Supplied passage:
+++++

To illustrate how constraints may influence our design, suppose that the shelves receive different amounts of light, which might lead to systematic variation between shelves. The shelf would therefore be a natural block 1 . Since we don’t expect such systematic variation within a shelf, the order of tubes on a shelf can be randomized. Furthermore, each shelf can only hold nine test tubes. The experimental design question, then, is: What should be the drug concentration in each of the 36 tubes?

If concentration were a categorical factor, we could compare the mean response at nine concentrations—a traditional randomized complete block design (RCBD) 1 . However, because concentration is actually continuous, discrete levels unduly limit which concentrations are studied and reduce our ability to detect an effect and estimate the concentration that produces an optimal response. Classical designs, like full factorials or RCBDs, assume an ideal and simple experimental setup, which may be inappropriate for all experimental goals or untenable in the presence of constraints.

+++++

Saved data entries:
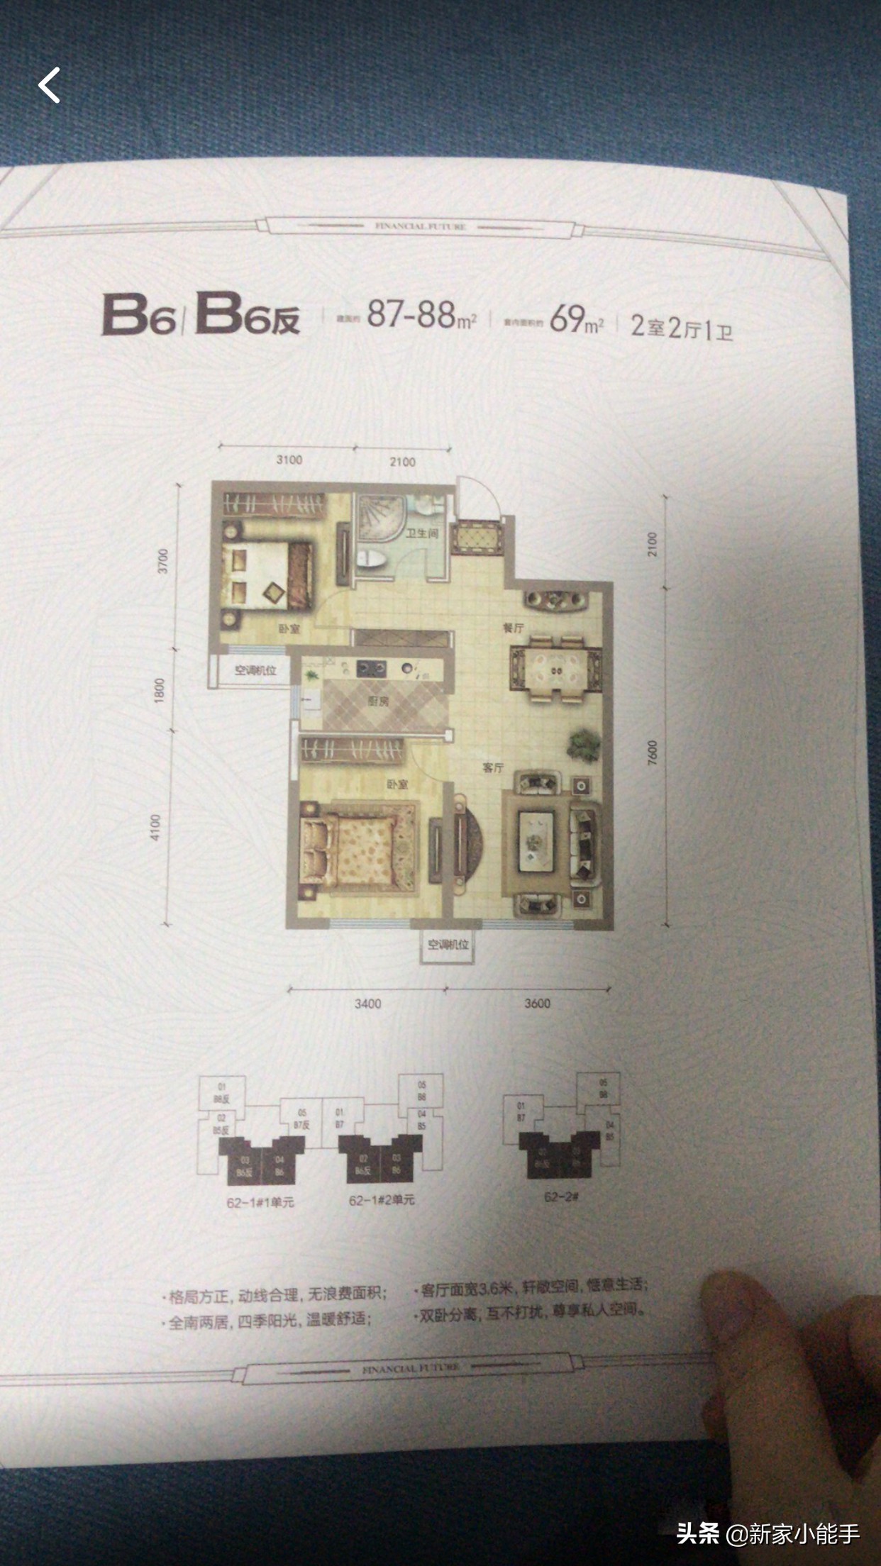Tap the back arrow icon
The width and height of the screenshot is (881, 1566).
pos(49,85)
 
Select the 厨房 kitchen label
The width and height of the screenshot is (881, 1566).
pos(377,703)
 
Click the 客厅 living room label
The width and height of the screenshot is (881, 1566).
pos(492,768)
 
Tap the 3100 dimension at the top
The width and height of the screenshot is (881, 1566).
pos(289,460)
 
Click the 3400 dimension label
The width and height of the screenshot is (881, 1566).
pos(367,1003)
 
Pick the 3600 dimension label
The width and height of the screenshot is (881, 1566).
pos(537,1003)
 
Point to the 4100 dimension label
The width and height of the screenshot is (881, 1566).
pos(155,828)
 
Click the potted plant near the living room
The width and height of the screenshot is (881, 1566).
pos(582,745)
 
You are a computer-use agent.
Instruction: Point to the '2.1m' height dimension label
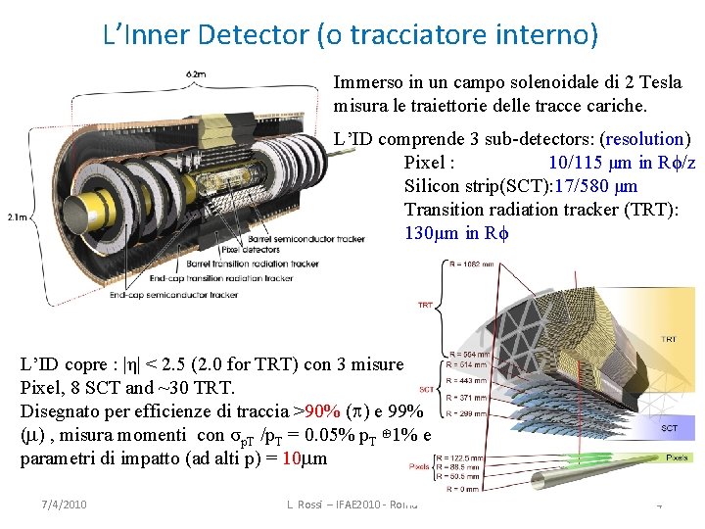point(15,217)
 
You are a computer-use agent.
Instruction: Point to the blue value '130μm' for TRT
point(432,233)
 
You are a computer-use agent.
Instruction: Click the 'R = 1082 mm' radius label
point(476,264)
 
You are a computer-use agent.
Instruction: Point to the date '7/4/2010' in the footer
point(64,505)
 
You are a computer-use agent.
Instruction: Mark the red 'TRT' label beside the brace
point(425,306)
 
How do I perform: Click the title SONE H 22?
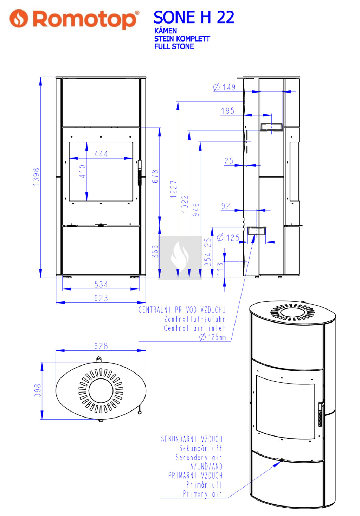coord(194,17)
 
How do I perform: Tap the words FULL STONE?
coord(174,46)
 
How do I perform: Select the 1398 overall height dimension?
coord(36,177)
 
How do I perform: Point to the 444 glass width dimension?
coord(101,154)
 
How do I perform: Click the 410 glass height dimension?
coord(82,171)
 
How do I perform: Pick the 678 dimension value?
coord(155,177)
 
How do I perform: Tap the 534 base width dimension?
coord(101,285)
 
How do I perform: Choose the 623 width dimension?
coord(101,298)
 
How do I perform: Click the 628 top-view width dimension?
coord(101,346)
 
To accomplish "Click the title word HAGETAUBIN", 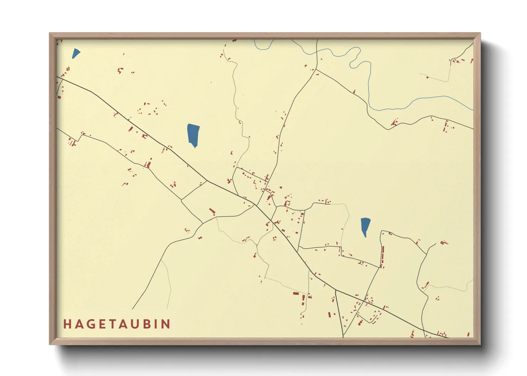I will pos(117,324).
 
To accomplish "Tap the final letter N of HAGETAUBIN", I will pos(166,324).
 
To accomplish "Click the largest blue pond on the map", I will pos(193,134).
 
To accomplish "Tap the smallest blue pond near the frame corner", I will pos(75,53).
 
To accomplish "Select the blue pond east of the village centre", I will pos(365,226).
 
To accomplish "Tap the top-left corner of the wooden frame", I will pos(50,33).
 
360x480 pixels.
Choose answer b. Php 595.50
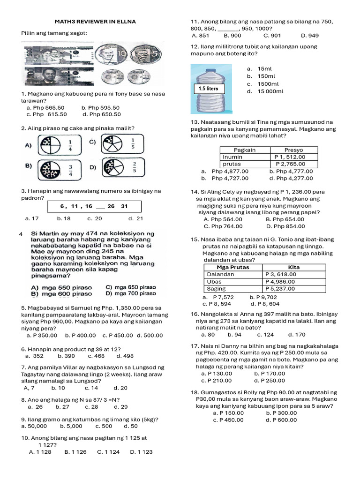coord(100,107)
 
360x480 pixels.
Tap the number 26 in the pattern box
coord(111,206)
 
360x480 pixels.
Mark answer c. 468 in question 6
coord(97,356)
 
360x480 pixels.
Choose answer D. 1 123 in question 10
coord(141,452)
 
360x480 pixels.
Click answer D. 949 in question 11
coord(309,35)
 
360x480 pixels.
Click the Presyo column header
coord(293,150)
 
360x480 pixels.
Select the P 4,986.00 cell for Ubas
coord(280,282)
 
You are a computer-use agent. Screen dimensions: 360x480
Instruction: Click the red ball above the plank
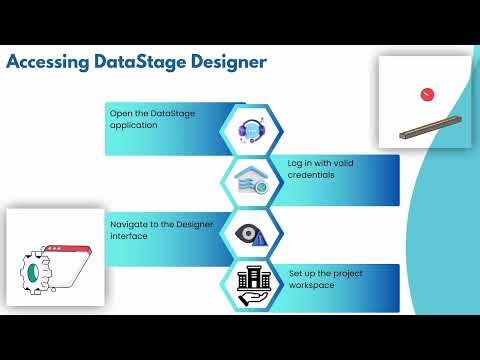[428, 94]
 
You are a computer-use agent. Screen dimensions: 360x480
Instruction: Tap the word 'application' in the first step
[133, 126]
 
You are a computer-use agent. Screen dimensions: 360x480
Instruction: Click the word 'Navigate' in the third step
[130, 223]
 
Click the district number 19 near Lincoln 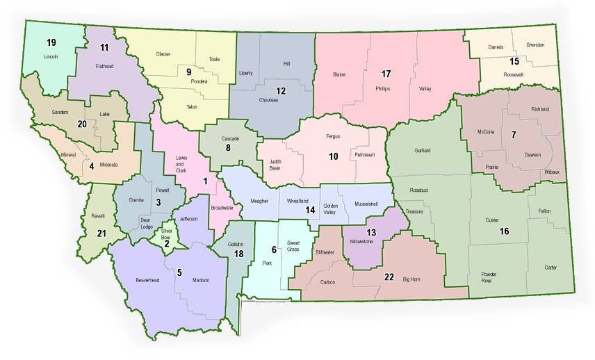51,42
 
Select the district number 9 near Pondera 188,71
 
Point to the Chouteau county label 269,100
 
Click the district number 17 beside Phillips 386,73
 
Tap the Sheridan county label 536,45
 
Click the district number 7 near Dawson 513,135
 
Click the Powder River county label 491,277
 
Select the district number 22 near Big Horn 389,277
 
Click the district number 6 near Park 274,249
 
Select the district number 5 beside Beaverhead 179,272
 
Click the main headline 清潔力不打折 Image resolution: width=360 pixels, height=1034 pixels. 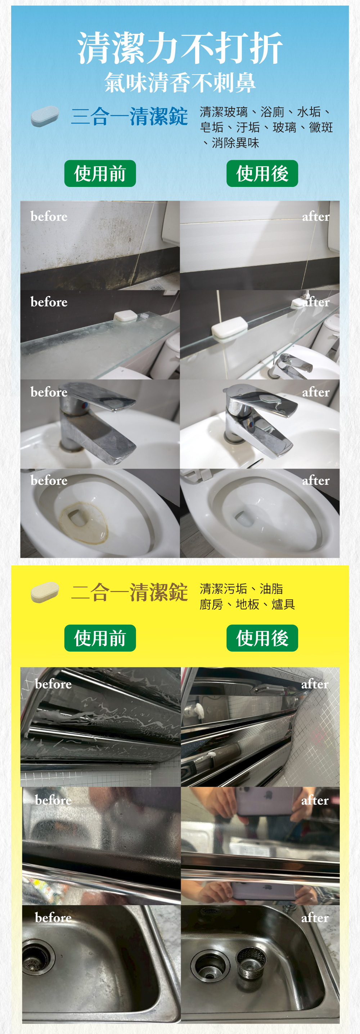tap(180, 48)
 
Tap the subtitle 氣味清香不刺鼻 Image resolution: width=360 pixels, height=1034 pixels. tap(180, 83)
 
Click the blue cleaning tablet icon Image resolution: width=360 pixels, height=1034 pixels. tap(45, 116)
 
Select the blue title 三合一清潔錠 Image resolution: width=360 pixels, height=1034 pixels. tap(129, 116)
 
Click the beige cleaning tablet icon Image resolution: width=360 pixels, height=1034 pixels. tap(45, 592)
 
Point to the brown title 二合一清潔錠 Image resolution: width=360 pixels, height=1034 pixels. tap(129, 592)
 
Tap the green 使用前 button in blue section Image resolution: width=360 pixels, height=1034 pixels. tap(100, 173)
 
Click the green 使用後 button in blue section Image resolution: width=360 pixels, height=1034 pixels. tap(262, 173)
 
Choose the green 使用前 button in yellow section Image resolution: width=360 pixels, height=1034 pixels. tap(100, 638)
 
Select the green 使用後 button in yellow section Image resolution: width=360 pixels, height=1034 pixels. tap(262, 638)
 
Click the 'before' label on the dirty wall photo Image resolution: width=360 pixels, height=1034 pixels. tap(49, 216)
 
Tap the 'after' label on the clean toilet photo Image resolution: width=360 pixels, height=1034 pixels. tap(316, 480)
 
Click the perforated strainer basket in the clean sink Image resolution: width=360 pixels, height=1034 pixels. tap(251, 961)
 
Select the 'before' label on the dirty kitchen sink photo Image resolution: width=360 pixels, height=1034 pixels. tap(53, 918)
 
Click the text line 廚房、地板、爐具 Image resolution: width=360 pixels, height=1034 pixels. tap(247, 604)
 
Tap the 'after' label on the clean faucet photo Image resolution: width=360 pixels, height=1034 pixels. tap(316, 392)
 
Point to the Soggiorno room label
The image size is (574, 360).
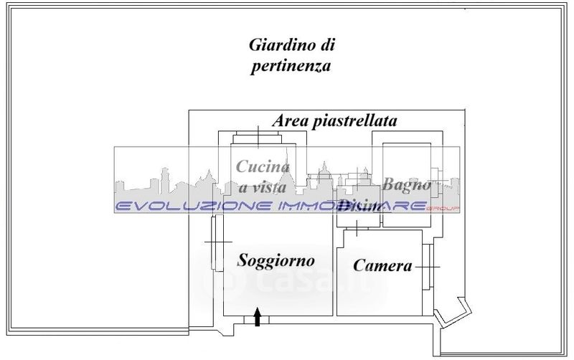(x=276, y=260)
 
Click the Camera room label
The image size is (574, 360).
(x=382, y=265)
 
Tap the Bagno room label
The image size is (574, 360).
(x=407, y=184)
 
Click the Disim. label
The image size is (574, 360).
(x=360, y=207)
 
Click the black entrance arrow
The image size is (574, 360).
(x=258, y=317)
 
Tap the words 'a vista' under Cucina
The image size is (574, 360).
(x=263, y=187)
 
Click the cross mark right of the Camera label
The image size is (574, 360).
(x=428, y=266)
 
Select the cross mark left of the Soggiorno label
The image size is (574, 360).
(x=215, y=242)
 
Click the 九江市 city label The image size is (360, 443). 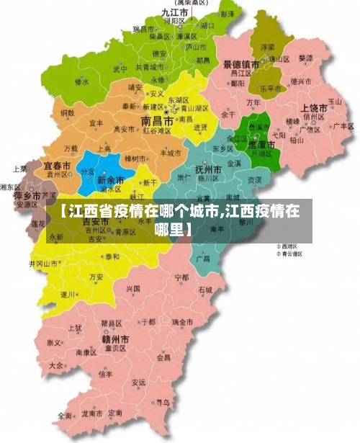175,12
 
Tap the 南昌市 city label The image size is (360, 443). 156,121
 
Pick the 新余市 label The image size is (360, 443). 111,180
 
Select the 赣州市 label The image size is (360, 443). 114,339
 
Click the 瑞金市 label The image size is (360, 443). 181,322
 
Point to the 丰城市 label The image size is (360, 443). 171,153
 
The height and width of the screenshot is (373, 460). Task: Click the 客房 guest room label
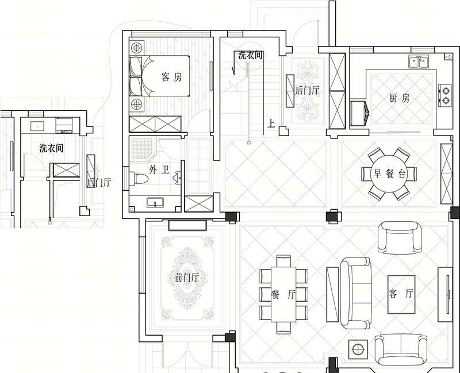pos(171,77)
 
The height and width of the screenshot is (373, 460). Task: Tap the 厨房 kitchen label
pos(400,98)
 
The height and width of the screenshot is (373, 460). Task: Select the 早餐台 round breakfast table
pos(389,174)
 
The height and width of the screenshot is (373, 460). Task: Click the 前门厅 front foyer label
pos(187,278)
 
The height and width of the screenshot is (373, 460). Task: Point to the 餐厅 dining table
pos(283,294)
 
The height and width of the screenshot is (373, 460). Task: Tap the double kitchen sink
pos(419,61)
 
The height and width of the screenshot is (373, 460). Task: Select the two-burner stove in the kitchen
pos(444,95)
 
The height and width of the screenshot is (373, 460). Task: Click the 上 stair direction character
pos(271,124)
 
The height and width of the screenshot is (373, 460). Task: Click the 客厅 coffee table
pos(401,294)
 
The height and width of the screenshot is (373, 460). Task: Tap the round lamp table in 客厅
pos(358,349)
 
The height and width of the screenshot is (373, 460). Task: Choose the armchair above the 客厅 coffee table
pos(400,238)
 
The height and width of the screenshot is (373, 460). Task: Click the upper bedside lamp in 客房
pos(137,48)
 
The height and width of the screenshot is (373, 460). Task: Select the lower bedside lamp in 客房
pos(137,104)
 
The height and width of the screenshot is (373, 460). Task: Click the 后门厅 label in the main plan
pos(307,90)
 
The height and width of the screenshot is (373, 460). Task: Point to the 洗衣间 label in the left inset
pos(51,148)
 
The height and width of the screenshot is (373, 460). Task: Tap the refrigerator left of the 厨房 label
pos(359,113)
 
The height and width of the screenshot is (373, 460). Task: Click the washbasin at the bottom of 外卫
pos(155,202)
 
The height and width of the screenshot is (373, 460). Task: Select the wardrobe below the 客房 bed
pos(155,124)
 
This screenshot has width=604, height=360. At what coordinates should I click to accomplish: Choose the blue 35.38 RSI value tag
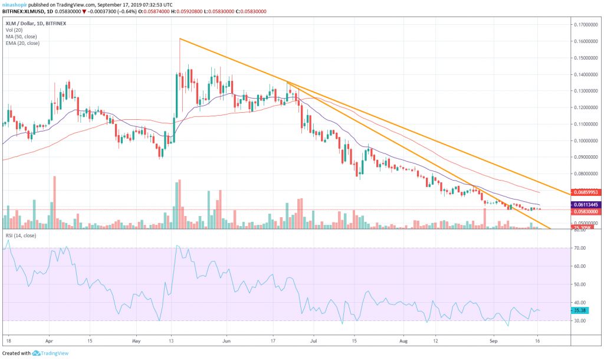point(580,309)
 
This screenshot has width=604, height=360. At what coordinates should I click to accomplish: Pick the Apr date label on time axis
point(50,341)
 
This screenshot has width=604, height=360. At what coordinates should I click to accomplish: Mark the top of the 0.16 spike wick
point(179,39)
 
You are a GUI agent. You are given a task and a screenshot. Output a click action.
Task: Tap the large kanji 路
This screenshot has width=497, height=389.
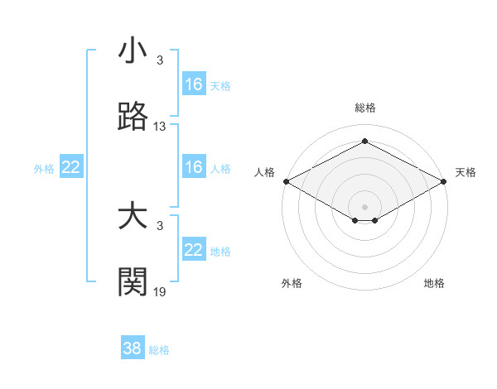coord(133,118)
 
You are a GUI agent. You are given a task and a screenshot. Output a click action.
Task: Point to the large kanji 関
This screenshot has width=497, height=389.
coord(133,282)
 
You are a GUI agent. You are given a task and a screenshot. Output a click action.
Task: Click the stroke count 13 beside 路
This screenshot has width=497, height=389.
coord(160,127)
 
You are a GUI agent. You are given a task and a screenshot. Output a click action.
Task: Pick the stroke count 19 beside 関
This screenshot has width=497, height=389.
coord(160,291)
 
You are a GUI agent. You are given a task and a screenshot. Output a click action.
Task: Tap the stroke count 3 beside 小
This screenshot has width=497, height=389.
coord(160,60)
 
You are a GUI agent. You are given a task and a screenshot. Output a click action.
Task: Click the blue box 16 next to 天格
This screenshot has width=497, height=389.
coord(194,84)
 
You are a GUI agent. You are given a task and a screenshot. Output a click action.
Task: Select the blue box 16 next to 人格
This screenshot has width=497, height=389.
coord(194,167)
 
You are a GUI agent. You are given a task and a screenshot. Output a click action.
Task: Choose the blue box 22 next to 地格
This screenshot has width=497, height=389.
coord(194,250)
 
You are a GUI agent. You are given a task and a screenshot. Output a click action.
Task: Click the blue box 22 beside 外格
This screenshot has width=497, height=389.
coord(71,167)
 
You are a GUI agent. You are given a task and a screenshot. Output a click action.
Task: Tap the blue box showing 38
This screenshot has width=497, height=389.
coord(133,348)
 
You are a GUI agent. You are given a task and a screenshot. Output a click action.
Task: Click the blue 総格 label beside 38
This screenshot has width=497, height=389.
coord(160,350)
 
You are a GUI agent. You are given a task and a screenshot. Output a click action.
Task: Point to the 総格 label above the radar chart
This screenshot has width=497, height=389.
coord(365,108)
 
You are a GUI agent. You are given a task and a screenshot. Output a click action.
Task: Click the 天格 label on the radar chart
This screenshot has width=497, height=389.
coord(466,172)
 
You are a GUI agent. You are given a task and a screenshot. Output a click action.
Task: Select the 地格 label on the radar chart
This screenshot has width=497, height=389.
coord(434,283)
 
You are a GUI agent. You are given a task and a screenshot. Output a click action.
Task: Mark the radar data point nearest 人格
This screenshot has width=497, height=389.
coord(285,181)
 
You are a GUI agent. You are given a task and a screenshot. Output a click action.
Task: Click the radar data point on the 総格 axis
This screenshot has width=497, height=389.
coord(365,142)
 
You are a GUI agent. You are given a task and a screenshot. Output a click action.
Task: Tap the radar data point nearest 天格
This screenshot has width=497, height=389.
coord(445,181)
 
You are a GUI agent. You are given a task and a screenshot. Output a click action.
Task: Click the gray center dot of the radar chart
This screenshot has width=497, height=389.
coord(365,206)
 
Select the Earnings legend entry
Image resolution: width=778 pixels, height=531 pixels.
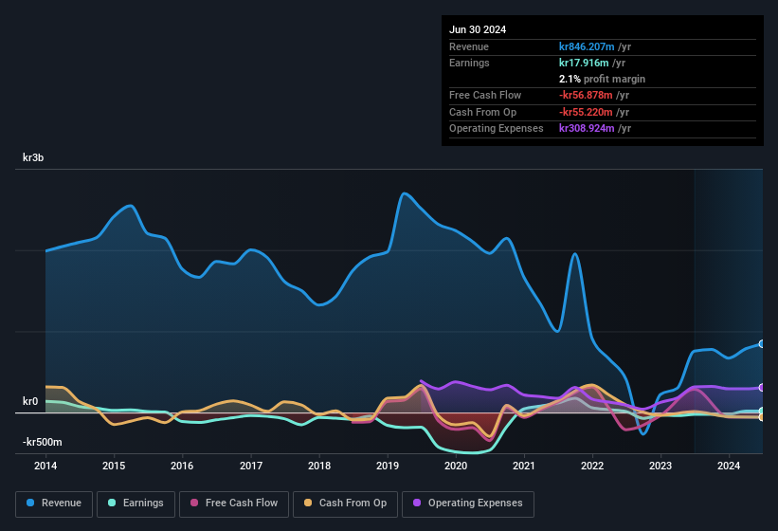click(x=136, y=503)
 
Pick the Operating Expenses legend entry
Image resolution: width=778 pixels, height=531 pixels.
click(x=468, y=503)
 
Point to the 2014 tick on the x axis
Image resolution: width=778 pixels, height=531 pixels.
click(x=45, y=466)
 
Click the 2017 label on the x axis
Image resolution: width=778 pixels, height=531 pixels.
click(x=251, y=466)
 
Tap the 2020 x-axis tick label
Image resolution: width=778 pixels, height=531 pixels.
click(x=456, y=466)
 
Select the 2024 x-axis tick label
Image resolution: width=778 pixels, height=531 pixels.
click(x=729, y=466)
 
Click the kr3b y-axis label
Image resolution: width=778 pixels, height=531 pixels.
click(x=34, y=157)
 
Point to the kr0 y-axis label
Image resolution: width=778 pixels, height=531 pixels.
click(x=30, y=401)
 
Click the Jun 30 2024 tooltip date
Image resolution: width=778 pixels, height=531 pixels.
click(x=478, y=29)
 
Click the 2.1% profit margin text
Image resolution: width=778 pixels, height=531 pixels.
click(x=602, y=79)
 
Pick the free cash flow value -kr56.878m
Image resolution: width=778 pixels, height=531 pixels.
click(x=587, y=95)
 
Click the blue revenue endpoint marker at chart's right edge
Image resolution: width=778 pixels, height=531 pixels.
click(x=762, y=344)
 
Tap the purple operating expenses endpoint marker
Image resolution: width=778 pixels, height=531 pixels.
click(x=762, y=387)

+++++

What you are asked to do: Please continue the passage on experimental design under shelf constraints, picking up right after its final sentence.

Output for this task:
Optimal design provides a principled approach to accommodating the entire range of concentrations and making full use of each shelf’s capacity. It can incorporate a variety of constraints such as sample size restrictions (e.g., the lab has a limited supply of test tubes), awkward blocking structures (e.g., shelves have different capacities) or disallowed treatment combinations (e.g., certain combinations of factor levels may be infeasible or otherwise undesirable).

To assist in describing optimal design, let’s review some terminology. The drug is a ‘factor’, and particular concentrations are ‘levels’. A particular combination of factor levels is a ‘treatment’ (with just a single factor, a treatment is simply a factor level) applied to an ‘experimental unit’, which is a test tube. The shelves are ‘blocks’, which are collections of experimental units that are similar in traits (e.g., light level) that might affect the experimental outcome 1 . The possible set of treatments that could be chosen is the ‘design space’. A ‘run’ is the execution of a single experimental unit, and the ‘sample size’ is the number of runs in the experiment.

Optimal design optimizes a numerical criterion, which typically relates to the variance or other statistically relevant properties of the design, and uses as input the number of runs, the factors and their possible levels, block structure (if any), and a hypothesized form of the relationship between the response and the factors. Two of the most common criteria are the D-criterion and the I-criterion. They are fundamentally different: the D-criterion relates to the variance of factor effects, and the I-criterion addresses the precision of predictions.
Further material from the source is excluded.